Más que falso, es absurdo suponer que solamente ese día se le ocurrió que su hermano debía comenzar inmediatamente un tratamiento psiquiátrico contra su viejo, peligroso y reconocido vicio de consumir alcohol y drogas y del cual la familia tenía pleno conocimiento desde hacía décadas.

(La Fiscalía debería buscar el registro de la vez que, de acuerdo con testigos que me buscaron, Rafael Uribe Noguera, borracho, hace varios años, dicen ellos, le dio la vuelta a la glorieta de la Calle 100 con Carrera 15, de Bogotá, y se metió velozmente por ésta última, en contravía, con lo cual causó un gran choque y dejó gravemente herida a la mujer que iba con él. Éste, como muchos otros desafueros suyos, pasó desapercibido).

Cuando iban en el taxi rumbo a la primera clínica que no admitió a Rafael, éste, dice su hermano Francisco, “me dijo en voz baja que me iba a contar la verdad.
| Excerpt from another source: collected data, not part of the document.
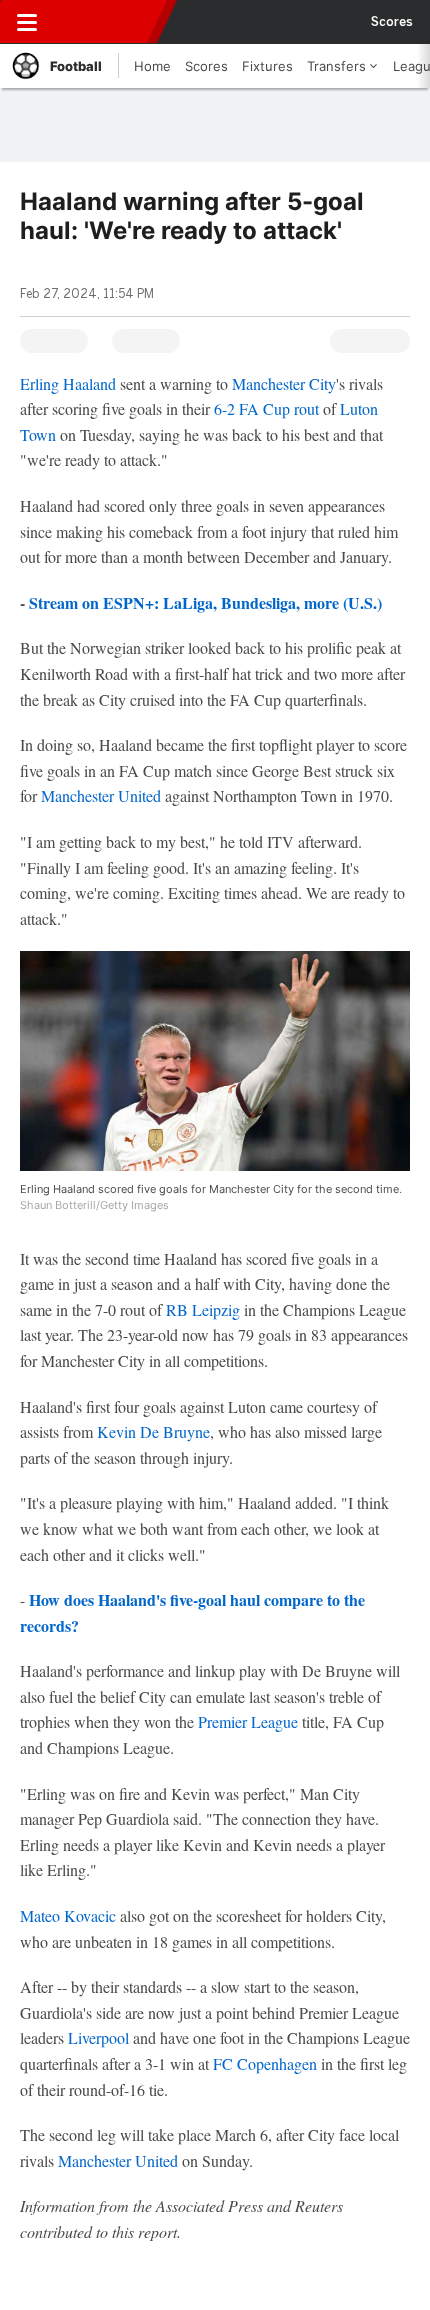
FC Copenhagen (265, 2063)
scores (392, 22)
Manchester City (284, 383)
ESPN (107, 22)
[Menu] (27, 22)
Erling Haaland (68, 383)
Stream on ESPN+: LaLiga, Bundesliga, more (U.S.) (205, 602)
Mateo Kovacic (68, 1915)
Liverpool (98, 2037)
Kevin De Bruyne (153, 1431)
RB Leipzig (203, 1309)
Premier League (248, 1721)
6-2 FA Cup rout (266, 408)
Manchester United (101, 795)
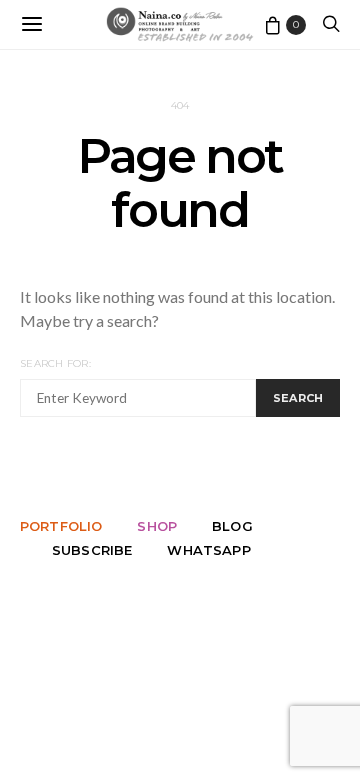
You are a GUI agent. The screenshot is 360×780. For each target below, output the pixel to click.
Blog (232, 526)
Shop (157, 526)
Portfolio (61, 526)
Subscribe (92, 550)
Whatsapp (208, 550)
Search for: (55, 363)
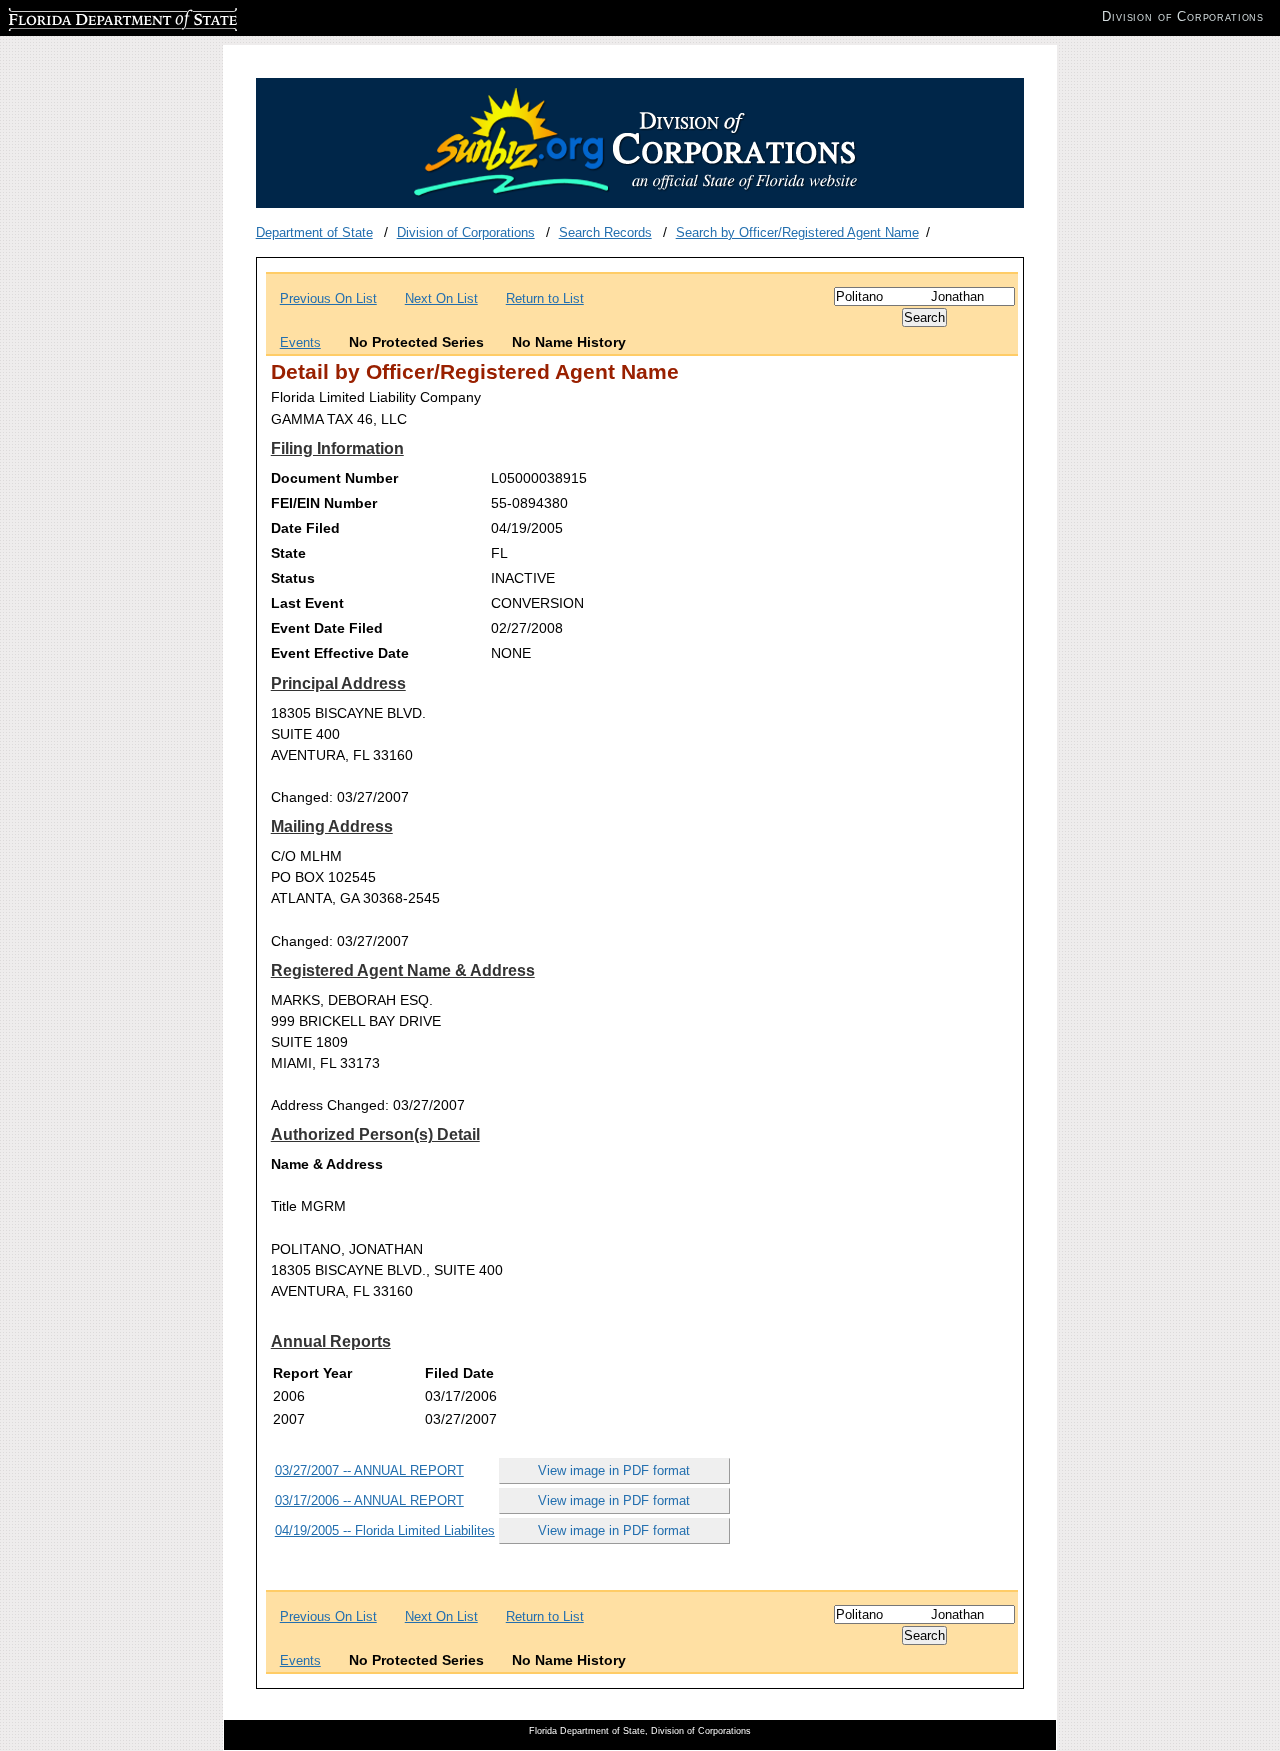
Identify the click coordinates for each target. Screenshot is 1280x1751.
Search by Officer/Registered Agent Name (797, 232)
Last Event (307, 603)
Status (293, 578)
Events (300, 342)
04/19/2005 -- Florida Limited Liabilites (385, 1530)
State (288, 553)
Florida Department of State (88, 16)
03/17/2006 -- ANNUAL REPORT (369, 1500)
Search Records (605, 232)
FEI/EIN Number (324, 503)
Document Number (334, 478)
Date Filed (305, 528)
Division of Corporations (466, 232)
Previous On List (328, 298)
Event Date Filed (327, 628)
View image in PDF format (614, 1470)
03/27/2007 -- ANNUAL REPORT (369, 1470)
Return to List (545, 298)
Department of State (314, 232)
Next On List (441, 298)
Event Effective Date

Y me confesó que él la había matado”.

En ese momento, Francisco no cambió la ruta para ir a entregarlo a la Policía, sino que se empeñó todavía más en hospitalizarlo.

Francisco Uribe Noguera nunca le dijo al GAULA dónde era que su hermano tenía a la niña muerta sino después de haberlo metido a la clínica Navarra.

De acuerdo con Francisco, “no estábamos manejando un problema de homicidio sino tratando de presionar a una persona gravemente enferma para que nos contara qué pasó con la niña desaparecida”. Hasta hoy, no se ha podido probar que el asesino estuviera enfermo. Y en esa afirmación miente Francisco, pues no estaba poniendo presión de ninguna índole para saber “qué pasó con la niña desaparecida”. La niña, insisto, los tuvo sin el menor cuidado.

La versión de Francisco Uribe Noguera no resiste ser contrastada con los tiempos y los hechos del crimen. De acuerdo con la Fiscalía, él y su hermana llegaron al sitio del asesinato a las 3:40 de la tarde y avisaron al GAULA 4 horas después, a pesar de que han debido hacerlo inmediatamente. En esas cuatro horas claves ocurrieron:

1) Limpieza de la escena del crimen y del cuerpo de la niña.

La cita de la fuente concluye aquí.